PASSAGE PROVIDED >>
Easter Island

An Island of Mystery

Some of the moai statues.


Easter Island is located in the south Pacific ocean. The island rests off of the coast of Chile about 2,200 miles.


Easter Island is an island that covers 64 square miles of land. The island is shaped much like a triangle as seen in the map above. A Dutch explorer found the island on Easter Sunday in the year 1722. Thus, the name Easter Island caught on. Also, the island was formed from a volcanic eruption. The island has three volcanoes that are inactive and will not be active. Finally, it is most famous for its statues that dot the whole island.


It is believed that the island was originally settled by Polynesians in about 400 A.D. They most likely arrived from surrounding islands. On an unrelated note, at the present, the island has an extremely small amount of trees. However, at one point in time the island was covered in trees and had lots of wildlife and good farmland. Eventually, the natives chopped down almost every trees on the island for fuel, housing, canoes, and space to create their moai statues. This led to a collapse in the civilization and a loss of wildlife, fishing canoes, birds, and farmland for sources of food. After the collapse, chickens and rats became the main diet as well as some cannibalism.

Some new traditions were created by the survivors after the collapse. Then, by the 1800's, the population had grown significantly, not to its original size, but significantly. 20 years later, though, deportation and diseases from other places severely cut the population. In 1877, a mere 111 inhabitants were left on the island. Now, the Rapanui people are slowly gaining back their population.

A shot of the landscape of Easter Island.

Statues at sunset.

(Saved data entries)
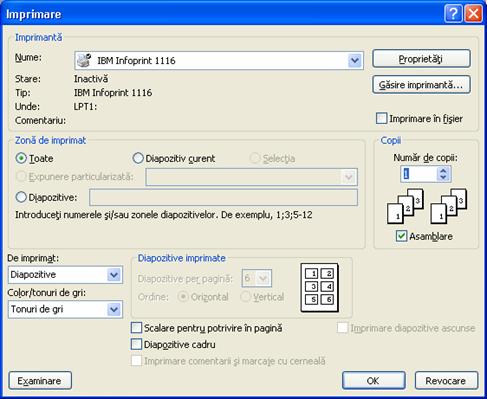This screenshot has width=487, height=399.
Task: Select the Diapozitiv curent radio button
Action: (x=138, y=158)
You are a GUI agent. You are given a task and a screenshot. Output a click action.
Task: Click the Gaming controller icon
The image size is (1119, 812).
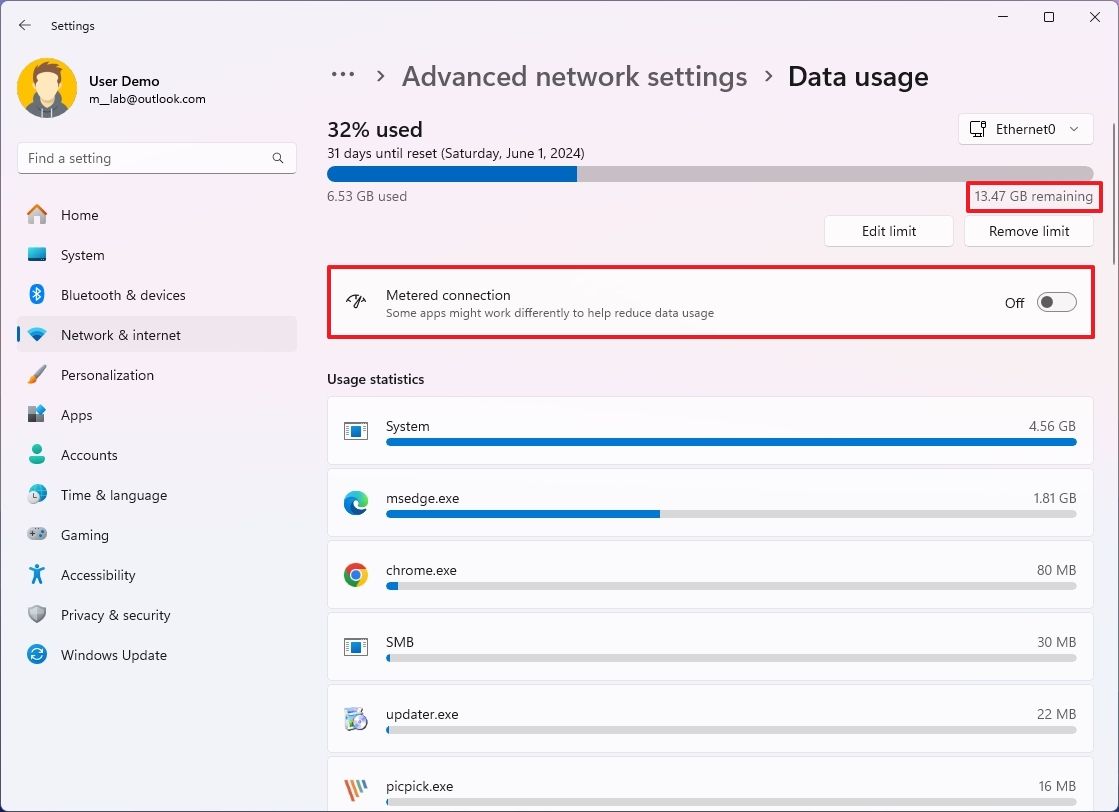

TASK STATEMENT >>
According to the Easter Island passage, how many inhabitants remained on the island in 1877?

ANSWER >>
111 inhabitants remained on the island in 1877.